Purpose: A commercial serial tomotherapy intensity-modulated radiation therapy (IMRT) treatment planning (Peacock, NOMOS Corp., Sewickley, PA) and delivery system is in clinical use. The dose distributions are highly conformal, with large dose gradients often surrounding critical structures, and require accurate localization and dose delivery. Accelerator and patient-specific quality assurance (QA) procedures have been developed that address the localization, normalization, and delivery of the IMRT dose distributions.

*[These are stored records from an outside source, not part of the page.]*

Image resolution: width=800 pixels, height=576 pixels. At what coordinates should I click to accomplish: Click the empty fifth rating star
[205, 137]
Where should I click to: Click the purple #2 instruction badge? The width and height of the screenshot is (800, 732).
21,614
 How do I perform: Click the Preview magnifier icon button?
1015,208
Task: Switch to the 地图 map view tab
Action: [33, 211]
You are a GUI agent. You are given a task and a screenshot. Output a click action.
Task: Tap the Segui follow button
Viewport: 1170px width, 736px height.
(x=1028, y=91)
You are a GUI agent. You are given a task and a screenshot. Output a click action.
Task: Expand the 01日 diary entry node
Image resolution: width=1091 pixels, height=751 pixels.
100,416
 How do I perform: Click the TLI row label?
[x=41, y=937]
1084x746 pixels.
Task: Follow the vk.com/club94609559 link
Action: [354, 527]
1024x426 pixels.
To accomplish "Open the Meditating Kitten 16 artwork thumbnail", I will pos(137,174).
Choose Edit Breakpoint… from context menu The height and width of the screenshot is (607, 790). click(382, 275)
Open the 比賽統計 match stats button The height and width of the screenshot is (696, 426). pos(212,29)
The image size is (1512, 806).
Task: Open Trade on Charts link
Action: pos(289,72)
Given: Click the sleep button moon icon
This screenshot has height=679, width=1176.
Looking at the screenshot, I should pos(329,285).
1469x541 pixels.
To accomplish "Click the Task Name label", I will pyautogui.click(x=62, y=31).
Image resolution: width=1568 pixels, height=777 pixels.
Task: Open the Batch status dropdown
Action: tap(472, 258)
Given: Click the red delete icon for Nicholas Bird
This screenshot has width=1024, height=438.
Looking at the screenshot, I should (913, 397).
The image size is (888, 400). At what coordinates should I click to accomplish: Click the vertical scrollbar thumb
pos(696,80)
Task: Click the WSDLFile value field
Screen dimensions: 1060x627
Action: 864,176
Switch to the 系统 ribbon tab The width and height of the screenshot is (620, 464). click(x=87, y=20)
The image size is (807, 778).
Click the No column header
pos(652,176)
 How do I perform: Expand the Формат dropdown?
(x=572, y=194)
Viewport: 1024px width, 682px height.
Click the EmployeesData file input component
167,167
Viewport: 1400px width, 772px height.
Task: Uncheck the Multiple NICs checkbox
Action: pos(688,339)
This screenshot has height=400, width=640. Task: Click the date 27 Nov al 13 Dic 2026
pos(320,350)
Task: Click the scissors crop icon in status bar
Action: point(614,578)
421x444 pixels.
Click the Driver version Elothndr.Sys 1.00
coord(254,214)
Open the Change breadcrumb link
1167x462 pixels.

Methods and materials: The dose distribution delivered by serial tomotherapy is highly sensitive to the accuracy of the longitudinal couch motion. There is also an unknown sensitivity of the dose distribution on the dynamic mutlileaf collimator alignment. QA procedures were implemented that assess these geometric parameters. Evaluations of patient positioning accuracy and stability were conducted by exposing portal films before (single exposure) and after (single or double exposure) treatments. The films were acquired with sequential exposures using the largest available fixed multileaf portal (3.36 x 20 cm2). Comparison was made against digitally reconstructed radiographs generated using independent software and appropriate beam geometries. The delivered dose was verified using homogeneous cubic phantoms. Radiographic film was used to determine the localization accuracy of the delivered isodose distributions, and ionization chambers and thermoluminescent dosimetry (TLD) chips were used to verify absolute dose at selected points. Ionization chamber measurements were confined to the target dose regions and TLD measurements were obtained throughout the irradiated volumes. Because many more TLD measurements were made, a statistical evaluation of the measured-to-calculated dose ratio was possible.
Results: The accelerator QA techniques provided adequate monitoring of the geometric patient movement and dynamic multileaf collimator alignment and positional stability. The absolute delivered dose as measured with the ionization chamber varied from 0.94 to 0.98. Based on these measurements, the delivered monitor units for both subsequent QA measurements and patient treatments were adjusted by the ratio of measured to calculated dose. TLD measurements showed agreement, on average, with the ionization chamber measurements. The distribution of TLD measurements in the high-dose regions indicated that measured doses agreed within 4.2% standard deviation of the calculated doses. In the low-dose regions, the measured doses were on average 5% greater than the calculated doses, due to a lack of leakage dose in the dose calculation algorithm.
Conclusions: The QA system provided adequate determination of the geometric and dosimetric quantities involved in the use of IMRT for the head and neck. Ionization chamber and TLD measurements provided accurate determination of the absolute delivered dose throughout target volumes and critical structures, and radiographic film yielded precise dose distribution localization verification. Portal film acquisition and subsequent portal film analysis using 3.36 x 20 cm2 portals proved useful in the evaluation of patient immobilization quality. Adequate bony landmarks were imaged when carefully selected portals were used.